Emily packte ihre beiden Fünf-Dollar-Noten auf den Tisch und strich sie glatt. „Das können wir nicht bringen. Ich bezahle für uns“, sagte sie und verzog die Lippen. „Das ist meine letzte Kohle, Bitches.“
„Nein, das brauchst du nicht zu machen. Steck dein Geld weg. Wir verdrücken uns im passenden Moment und fertig“, zischte Betty und schielte zum Tresen.

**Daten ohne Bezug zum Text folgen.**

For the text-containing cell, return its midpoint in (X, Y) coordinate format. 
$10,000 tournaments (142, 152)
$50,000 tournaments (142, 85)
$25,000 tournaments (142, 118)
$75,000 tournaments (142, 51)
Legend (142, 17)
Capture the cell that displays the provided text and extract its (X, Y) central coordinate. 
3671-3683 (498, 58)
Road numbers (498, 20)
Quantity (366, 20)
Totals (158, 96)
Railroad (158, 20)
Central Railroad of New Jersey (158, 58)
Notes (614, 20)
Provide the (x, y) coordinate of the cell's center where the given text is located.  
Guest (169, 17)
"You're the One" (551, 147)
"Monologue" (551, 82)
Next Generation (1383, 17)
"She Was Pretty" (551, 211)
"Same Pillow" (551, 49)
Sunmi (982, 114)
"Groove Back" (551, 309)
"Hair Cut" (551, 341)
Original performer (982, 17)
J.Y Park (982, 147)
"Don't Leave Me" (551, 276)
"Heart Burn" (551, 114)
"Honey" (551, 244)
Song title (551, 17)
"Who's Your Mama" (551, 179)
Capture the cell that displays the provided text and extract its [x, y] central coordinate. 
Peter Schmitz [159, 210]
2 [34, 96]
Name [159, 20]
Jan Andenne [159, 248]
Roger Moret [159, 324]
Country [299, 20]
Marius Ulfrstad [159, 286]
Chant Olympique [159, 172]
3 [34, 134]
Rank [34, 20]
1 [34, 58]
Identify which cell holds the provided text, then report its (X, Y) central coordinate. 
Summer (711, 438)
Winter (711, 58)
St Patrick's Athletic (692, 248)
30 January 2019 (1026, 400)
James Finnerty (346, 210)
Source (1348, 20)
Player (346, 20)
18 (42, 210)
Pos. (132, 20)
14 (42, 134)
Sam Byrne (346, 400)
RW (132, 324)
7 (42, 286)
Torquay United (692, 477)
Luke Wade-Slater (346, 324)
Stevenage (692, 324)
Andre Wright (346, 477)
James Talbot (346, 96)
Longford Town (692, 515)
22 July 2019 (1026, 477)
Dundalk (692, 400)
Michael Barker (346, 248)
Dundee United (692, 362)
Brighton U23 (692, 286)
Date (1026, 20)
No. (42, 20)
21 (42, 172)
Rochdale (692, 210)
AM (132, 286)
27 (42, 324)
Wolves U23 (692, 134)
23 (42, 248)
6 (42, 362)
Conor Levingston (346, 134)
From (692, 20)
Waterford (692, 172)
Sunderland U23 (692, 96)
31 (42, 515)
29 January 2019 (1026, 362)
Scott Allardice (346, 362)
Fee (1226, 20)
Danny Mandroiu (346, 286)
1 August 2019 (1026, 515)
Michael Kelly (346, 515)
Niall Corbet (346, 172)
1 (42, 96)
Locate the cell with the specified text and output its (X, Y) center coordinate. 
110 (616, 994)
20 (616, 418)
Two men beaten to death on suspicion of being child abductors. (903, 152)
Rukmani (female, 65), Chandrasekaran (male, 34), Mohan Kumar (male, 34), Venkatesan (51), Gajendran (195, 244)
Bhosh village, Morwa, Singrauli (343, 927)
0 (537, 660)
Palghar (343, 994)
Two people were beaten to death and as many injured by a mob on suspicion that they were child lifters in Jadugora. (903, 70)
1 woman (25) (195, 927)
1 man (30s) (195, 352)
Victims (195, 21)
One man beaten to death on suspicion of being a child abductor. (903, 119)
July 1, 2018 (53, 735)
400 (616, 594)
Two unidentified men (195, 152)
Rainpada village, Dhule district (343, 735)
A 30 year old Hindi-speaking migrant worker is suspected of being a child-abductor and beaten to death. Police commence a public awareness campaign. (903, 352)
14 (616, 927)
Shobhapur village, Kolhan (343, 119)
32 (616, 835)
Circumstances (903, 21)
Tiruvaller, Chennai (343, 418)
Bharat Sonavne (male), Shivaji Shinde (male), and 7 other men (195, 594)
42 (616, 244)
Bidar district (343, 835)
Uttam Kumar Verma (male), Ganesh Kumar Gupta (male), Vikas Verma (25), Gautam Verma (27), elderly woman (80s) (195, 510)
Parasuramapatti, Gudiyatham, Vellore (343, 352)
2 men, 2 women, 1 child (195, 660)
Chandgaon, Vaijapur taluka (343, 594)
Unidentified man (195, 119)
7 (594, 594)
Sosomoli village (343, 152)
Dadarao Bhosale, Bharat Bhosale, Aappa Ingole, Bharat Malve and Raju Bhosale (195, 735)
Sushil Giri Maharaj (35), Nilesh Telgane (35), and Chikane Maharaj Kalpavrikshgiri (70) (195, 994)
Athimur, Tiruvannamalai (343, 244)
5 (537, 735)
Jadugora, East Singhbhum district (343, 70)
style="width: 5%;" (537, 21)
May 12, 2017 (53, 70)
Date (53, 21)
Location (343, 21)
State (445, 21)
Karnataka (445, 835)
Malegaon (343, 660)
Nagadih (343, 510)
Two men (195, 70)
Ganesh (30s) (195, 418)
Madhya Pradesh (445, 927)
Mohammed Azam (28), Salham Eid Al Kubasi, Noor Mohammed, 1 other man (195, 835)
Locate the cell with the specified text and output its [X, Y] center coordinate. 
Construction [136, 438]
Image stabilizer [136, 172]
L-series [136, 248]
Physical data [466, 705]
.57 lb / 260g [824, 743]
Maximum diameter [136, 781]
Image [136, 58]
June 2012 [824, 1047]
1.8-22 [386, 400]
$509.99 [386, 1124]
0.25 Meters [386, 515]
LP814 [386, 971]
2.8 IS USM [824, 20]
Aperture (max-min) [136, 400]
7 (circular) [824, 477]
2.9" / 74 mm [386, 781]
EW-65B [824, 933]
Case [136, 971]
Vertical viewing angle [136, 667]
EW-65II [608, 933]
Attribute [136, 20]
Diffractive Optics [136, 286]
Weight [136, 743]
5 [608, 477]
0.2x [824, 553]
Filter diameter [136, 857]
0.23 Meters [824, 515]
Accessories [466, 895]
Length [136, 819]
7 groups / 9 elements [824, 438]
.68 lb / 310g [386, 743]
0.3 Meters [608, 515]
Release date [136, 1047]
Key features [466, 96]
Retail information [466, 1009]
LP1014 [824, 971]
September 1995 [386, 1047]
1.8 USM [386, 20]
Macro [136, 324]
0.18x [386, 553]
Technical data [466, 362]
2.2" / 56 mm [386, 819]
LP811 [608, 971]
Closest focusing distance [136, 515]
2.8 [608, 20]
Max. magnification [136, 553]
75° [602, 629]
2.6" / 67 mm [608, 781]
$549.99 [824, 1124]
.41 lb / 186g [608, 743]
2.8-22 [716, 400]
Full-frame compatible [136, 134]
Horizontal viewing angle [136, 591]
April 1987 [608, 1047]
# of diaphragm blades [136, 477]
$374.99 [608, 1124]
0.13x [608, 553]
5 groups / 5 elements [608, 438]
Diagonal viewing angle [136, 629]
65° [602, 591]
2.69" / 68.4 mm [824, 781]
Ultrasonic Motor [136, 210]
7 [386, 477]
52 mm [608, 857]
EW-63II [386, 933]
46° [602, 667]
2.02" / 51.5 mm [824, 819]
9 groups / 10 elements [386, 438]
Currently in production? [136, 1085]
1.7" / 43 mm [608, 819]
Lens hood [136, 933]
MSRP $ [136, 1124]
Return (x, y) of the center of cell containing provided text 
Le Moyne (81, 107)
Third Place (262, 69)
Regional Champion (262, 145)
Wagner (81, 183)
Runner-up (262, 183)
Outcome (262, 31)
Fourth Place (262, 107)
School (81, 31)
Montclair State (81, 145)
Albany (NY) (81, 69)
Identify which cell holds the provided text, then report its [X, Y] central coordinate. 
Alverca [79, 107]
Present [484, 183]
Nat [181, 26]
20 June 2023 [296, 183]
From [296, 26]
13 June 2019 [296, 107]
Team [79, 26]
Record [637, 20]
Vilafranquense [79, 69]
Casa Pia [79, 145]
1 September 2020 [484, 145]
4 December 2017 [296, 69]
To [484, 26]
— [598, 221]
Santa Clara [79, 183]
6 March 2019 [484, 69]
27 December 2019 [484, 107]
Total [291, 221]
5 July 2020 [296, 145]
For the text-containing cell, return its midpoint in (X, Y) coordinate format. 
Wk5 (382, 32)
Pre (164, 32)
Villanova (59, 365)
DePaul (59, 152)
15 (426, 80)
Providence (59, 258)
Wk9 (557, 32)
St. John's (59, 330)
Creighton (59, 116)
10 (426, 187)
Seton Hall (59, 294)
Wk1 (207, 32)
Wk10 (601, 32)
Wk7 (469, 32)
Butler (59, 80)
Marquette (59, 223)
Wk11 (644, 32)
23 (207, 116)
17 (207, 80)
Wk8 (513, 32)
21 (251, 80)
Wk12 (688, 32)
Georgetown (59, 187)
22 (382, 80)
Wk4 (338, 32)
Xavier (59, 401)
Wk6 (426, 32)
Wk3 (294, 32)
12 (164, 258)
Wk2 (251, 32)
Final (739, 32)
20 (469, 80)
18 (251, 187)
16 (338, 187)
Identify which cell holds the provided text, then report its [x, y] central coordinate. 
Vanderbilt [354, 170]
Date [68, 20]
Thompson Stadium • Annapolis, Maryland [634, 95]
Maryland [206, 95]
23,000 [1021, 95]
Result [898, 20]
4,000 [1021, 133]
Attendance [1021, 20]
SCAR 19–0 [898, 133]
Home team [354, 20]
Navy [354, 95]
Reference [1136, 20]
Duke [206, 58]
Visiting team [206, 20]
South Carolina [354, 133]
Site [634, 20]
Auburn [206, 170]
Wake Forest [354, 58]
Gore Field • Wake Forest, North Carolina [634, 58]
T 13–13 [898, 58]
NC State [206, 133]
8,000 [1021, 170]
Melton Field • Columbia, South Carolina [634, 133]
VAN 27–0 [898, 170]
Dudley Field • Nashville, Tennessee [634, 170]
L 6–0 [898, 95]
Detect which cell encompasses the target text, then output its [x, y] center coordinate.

Tina trank einen Schluck, wischte sich über die Lippen und zog sich einen Schein heran: „Wow. Seht euch das an.“ Sie drehte ihn mit zwei Fingern herum.
„Was soll damit sein?“
„Die Seriennummer enthält sieben Mal die Sieben. Das ist ein verdammter Glücksschein. Den darfst du auf keinen Fall ausgeben. Wenn du ihn behältst, wird er dein Geld in Windeseile vermehren. Und wenn du ihn ausgibst, bringt er dir solange Pech, bis er wieder zu dir zurückkommt. Du musst echt darauf aufpassen.“
Betty betrachtete die Seriennummer. „Stimmt. Den kannst du nicht ausgeben.“ Sie zwinkerte Tina zu.
„Schwachsinn“, sagte Emily. „Ihr seid Idioten.“
„Nein im Ernst. Du musst den Schein markieren, damit er zu deinem Glücksschein wird.“ Tina schob ihn zurück und legte einen Kugelschreiber dazu. „Das ist eine ernste Angelegenheit.“
Emily verzog den Mund, sah die beiden kritisch an und nahm den Stift. „Was soll ich drauf schreiben?“
„Egal, irgendein besonderes Zeichen, etwas, was nur du kennst.“
„Also gut. Ich mache es für den Luxus in der Zukunft.“ Sie malte die Blüte einer Orchidee in die untere rechte Ecke.
In diesem Moment ging die Tür auf und Betty und Tina stierten gleichzeitig dorthin. Emily saß mit dem Rücken zur Tür. Sie verdrehte die Augen und atmete schwer durch. „Also, sagt schon. Wer ist es?“, sagte sie und zog die Worte in die Länge.
Betty legte ihre Hand auf Emilys Arm. „Das tut mir jetzt fürchterlich leid, Liebes, aber wir haben gerade unsere Sklavin gewonnen.“
Emily blickte über ihre Schulter zur Tür. Ein alter Mann kramte in seinem schmuddeligen Stoffbeutel. Er hatte lichtes Haar, einen ungepflegten, spärlichen Vollbart und üppige Augenbrauen. Seine braune Lederjacke hatte sich über den Taschen und am Reißverschluss dunkel gefärbt. Darunter trug er zwei weitere Jacken. Die Jeanshose war ihm viel zu groß. Sie kannte ihn nicht, und er sah wie ein ungepflegter Landstreicher aus.